**Exercise objective**: Pictures aside, copy exactly the lines running from the one with "Click diamond icon beside 不良率原因分布 title" to the end of the records.

Recorded data
___
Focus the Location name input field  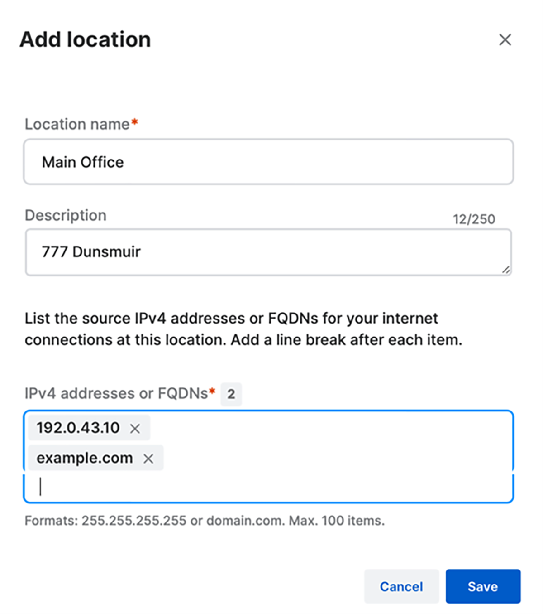tap(268, 162)
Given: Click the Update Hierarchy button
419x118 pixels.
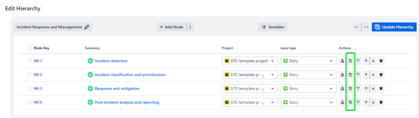Looking at the screenshot, I should [394, 27].
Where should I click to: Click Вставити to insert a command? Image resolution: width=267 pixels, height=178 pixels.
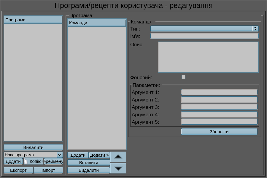pyautogui.click(x=89, y=163)
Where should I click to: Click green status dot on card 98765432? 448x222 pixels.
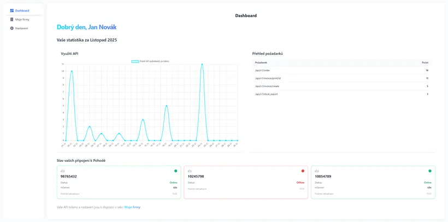[x=175, y=171]
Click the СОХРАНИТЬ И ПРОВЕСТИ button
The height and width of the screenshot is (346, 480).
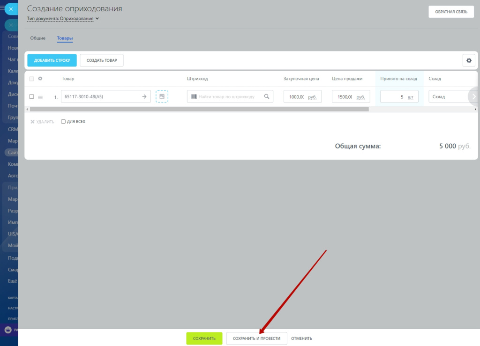pos(256,338)
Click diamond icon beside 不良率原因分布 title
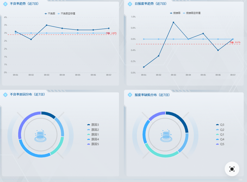Viewport: 247px width, 182px height. (5, 95)
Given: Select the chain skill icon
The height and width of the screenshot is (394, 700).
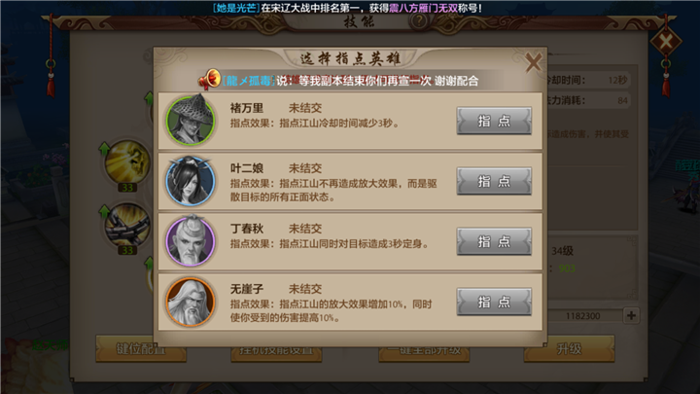Looking at the screenshot, I should coord(127,225).
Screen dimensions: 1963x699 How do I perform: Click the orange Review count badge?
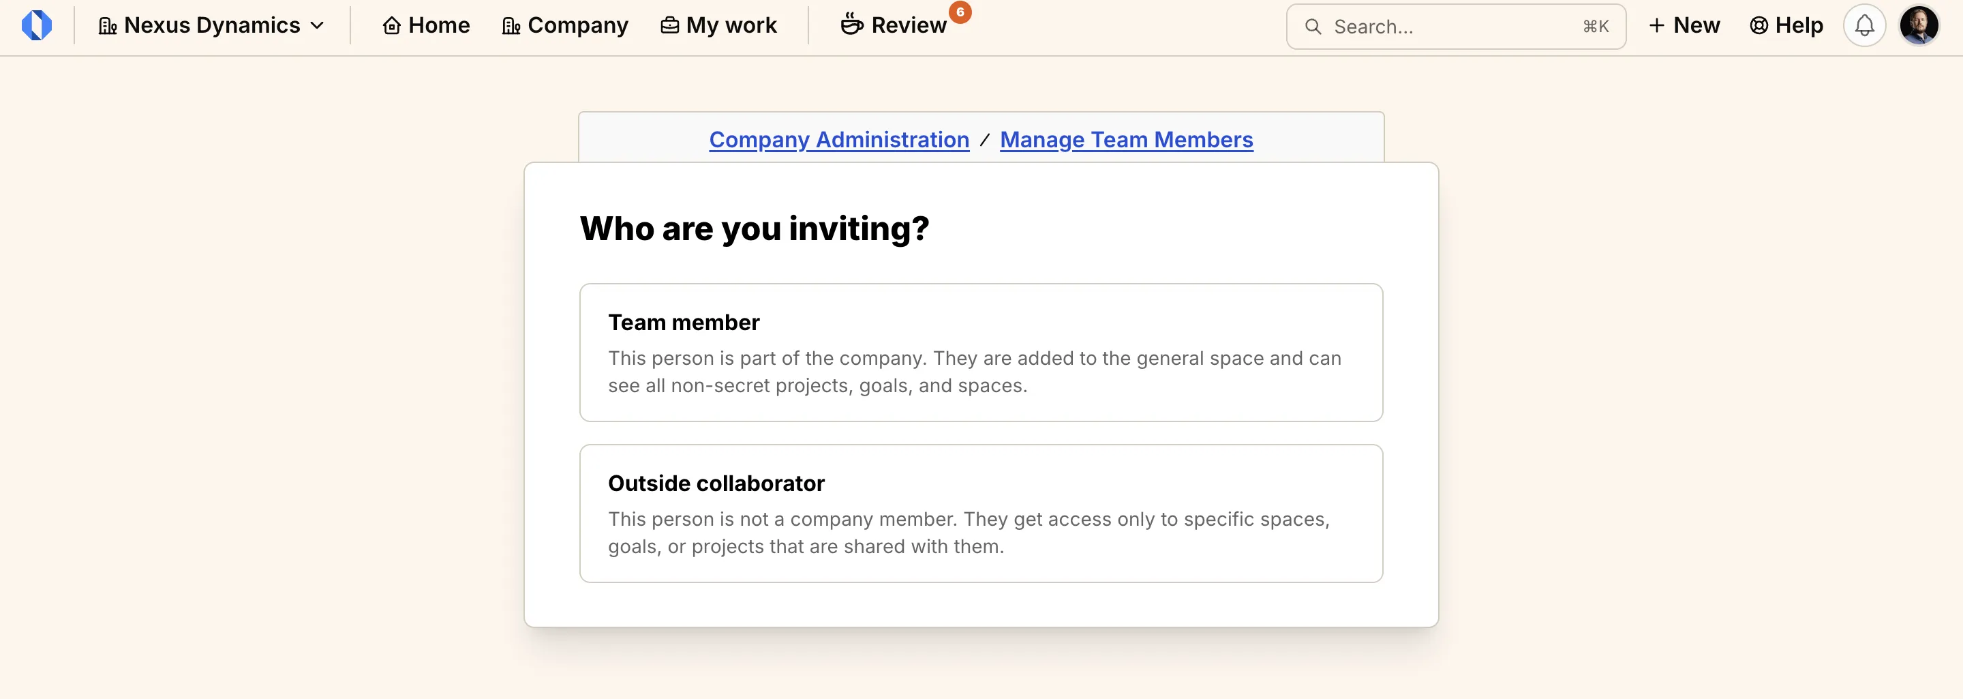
___
**Task result**:
Click diamond icon beside 不良率原因分布 title
Viewport: 247px width, 182px height. (5, 95)
Given: Select the chain skill icon
The height and width of the screenshot is (394, 700).
Looking at the screenshot, I should coord(127,225).
Screen dimensions: 1963x699 How do I perform: Click the orange Review count badge?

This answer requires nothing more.